As has already been reported by the HEIRS Study, all ethnic and linguistic groups screened supported sharing genetic risk information with family members.26 However, it is now clear that educational attainment, race, and language preference significantly affect understanding of genetic test results, with non-English speakers and those with no more than a high school education being least likely to answer questions about their genotype or its familial implications correctly. This is consistent with recent observations from focus groups on genetic issues that were conducted in underserved, culturally diverse populations.25 Investigators in this study reported that although most of the people studied expressed a desire to learn more, they had limited understanding of genetics and genetic testing and did not tend to seek health information from print sources. The challenges of providing genetics education to culturally and linguistically diverse groups in Australia have also been reported with an emphasis on the need to adjust not only translations of English words, but also diagrams and other teaching aids.23,27 If broad-based population screening for HH/IO is contemplated, it will be critical to have input from all target groups to find the best strategies for providing pretest education and communicating genetic test results with familial and health implications.

There are limitations to our study design. Baseline knowledge relevant to assessing a model for results communication and patient education was not collected. There were inconsistencies in delivering information to patients with regard to the counseling outline, counseling session content, and results letters. Some examples of inconsistencies include the fact that not all H63D carriers were specifically counseled about their genotype, that FCs and clinicians used multiple formats and language in letters summarizing findings and recommendations after the CE, and that not all letters were translated into the subjects' preferred languages (as were most other study materials).

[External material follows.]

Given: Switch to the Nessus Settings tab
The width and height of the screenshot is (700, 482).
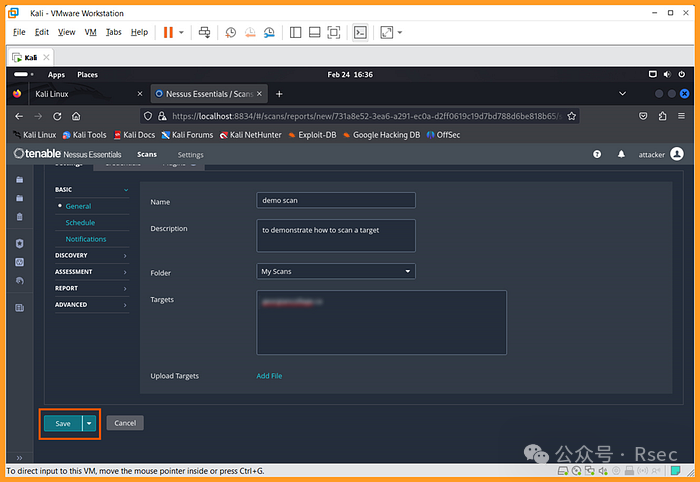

Some potential effects on patients' knowledge and satisfaction include poorer understanding of genotype and implications by those at lower genetic risk, and uncertainty about recommendations among non-English speakers and those with lower health literacy.

SUMMARY

To our knowledge, this is the first population-based HH/IO screening program to provide participants with their actual HFE C282Y and H63D genotype, as well as specific TS and SF laboratory values. Communicating essential information about genotype and iron status proved challenging and was harder when there was a “low-risk” genotype or an iron elevation of unclear etiology or significance. Genotyping for both HFE mutations may have clinical relevance in identifying those at increased genetic risk for IO, but thought needs to be given to providing clear and simple information about how much health risk is actually associated with particular genotypes, and about whether other family members need to be tested. The same is true for recommendations about surveillance for iron elevation, and particularly for therapeutic phlebotomy.

Most people in the HEIRS Study understood that IO is preventable and treatable, and that HH mutations can run in families. In the future, information sent with normal screening results should emphasize when no further action is needed or appropriate. If broad-based population screening for HH/IO is to be beneficial, various dimensions of health literacy must be taken into account. This includes not just reading level and educational attainment, but also ethnicity, language, cultural beliefs, and acculturation. Past heterozygote screening programs have shown the importance of involving target communities in the planning.

To date, most genetic screening programs have been aimed at finding people at increased reproductive risk for recessive disorders that have straightforward genetics. Findings from the HEIRS Study underscore that screening for genetic disorders associated with increased personal health risk, or conditions with reduced penetrance and/or complex gene/environmental interactions will require further research to learn how to successfully convey difficult risk information, surveillance and treatment recommendations, and implications for family members to diverse populations with varying degrees of health literacy.